VS Code has extensions such as Kilo Code or llama-vscode which let you work with local models much like you would with cloud based solutions.
My employer is spending $50,000/yr per employee on tokens, and they're not alone
And hopefully they are just paying that per developer, not per employee.
The same can be said about software engineers. The tricky thing is, it's hard to separate a subset of knowledge from the whole, for both human beings and LLMs
1: Local models are catching up quickly
2: Visual Studio Intellicode (not to be confused with Intellisense) was/is surprisingly good at suggestions (when it first appeared before people went over to CLI's I felt that it was almost magically good for it's time, turned off co-pilot and whatever backend for a reason of compliance for a local workspace and the suggestions are quite good still even if not on the same level as the frontier suggestions).
If it pans out, with their brand people many would probably be happy to fork over for a Jetbrains licence.
People are not going to stop using AI no matter what your concerns or feelings are.
Negative cash flow from investing means that some prior investment has been shown to be worth far less than they paid for it.
I've always been a JB fan. But the last few updates have been quite rough, and they really don't seem to have worked out the AI thing at all.
Who has?
They host a lot of models too, and that is probably where they burned the cash.
I love that I can use browse the code in it and inline my comments for my prompts and send out all my requests into a single prompt
No idea why they thought they can compete with frontier AI labs on that, it's entirely waste of money
They also tried to push AI feature set as a separate subscription which is just insane in current tooling market.
All users wanted is good integration of multi-AI providers in their base offering. I think they are slowly shifting to that but that's a lot of money wasted already
These companies see the interfaces with the customer moving into domains they lack the taste and capability to compete.

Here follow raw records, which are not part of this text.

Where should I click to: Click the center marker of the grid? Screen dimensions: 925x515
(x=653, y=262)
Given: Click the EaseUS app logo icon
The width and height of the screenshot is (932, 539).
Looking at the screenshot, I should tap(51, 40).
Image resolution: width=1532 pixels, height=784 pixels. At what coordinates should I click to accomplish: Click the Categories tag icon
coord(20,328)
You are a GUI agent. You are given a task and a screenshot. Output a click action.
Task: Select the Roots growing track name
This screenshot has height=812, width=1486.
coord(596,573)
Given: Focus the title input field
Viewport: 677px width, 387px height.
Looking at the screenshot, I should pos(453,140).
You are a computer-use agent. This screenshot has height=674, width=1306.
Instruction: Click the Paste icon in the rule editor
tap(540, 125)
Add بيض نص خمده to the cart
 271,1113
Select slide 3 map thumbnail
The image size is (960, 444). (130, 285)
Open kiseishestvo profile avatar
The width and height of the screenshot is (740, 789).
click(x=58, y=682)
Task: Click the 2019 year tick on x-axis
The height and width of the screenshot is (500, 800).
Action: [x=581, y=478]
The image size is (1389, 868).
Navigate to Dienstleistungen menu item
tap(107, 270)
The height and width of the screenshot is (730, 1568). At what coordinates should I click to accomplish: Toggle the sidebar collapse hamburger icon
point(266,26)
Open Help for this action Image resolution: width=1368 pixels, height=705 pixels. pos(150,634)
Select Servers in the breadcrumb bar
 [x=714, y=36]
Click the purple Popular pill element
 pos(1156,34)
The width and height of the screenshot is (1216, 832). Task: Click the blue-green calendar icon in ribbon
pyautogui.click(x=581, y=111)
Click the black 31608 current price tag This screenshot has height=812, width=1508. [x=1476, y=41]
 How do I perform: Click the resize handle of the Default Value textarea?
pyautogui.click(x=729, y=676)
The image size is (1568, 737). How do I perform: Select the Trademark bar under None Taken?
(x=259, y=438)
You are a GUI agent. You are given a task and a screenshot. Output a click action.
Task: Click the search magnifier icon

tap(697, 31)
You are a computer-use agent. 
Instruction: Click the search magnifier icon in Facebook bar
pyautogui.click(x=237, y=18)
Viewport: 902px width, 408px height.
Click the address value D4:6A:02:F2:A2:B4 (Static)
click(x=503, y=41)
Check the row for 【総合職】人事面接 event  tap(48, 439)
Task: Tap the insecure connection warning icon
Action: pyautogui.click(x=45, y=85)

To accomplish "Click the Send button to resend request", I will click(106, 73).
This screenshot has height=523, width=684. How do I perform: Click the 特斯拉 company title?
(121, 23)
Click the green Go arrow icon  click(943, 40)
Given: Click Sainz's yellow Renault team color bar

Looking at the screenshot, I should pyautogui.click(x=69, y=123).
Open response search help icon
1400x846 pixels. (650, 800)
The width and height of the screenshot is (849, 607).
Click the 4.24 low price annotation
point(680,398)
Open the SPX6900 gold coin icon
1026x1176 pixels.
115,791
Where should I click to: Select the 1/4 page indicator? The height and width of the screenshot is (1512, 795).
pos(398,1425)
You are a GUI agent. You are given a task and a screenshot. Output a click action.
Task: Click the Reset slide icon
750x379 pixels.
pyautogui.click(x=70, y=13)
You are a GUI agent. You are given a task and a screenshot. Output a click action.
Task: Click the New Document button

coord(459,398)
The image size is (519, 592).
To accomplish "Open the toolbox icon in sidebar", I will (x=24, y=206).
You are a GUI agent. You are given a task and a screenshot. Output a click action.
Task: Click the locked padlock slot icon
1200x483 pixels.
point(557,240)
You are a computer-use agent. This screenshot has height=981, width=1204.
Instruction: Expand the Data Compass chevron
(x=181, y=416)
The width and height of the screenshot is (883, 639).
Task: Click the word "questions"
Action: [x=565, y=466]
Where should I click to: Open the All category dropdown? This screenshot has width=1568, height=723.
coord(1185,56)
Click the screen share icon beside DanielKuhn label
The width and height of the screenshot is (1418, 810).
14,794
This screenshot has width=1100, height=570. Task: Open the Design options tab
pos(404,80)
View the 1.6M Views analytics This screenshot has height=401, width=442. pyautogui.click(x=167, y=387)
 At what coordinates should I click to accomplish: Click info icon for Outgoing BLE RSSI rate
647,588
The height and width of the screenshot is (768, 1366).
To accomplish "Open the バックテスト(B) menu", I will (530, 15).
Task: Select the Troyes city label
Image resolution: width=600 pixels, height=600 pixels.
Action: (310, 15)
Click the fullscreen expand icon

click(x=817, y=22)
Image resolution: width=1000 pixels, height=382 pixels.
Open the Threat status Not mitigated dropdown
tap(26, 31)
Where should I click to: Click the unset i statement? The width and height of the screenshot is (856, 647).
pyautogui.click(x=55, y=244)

They want to own that channel even if it is to spam them with ads like BMW did with the Spider-Man “special feature.”
Or Chamberlain has (reportedly) playing with the location of buttons and ads in their “app.”
Rivian, BMW, Chamberlain have the market dominance to ignore what customers want.
Jetbrains does not but had / has to try.
...or they're bailing out of really bad investments before they become even worse ones...
You're suggesting "investing" is like R&D?
Investing is when you buy stocks or bitcoin and hope. Except for 1 year, their "investments" have always lost, last year about 50% of total assets:
-908 -4,374 3,970 -1,946 -10,273
"Investing" is traditionally how money is skimmed: something's sold to a friend at an inflated price that only becomes recognized as such years later amidst some other cover/crisis (if not after a statute of limitations). The other option is sweetheart deals - unneeded property leases, jobs for friends, etc. - but those are a bit more traceable, while investments can have multiple shell-company layers and complex derivatives.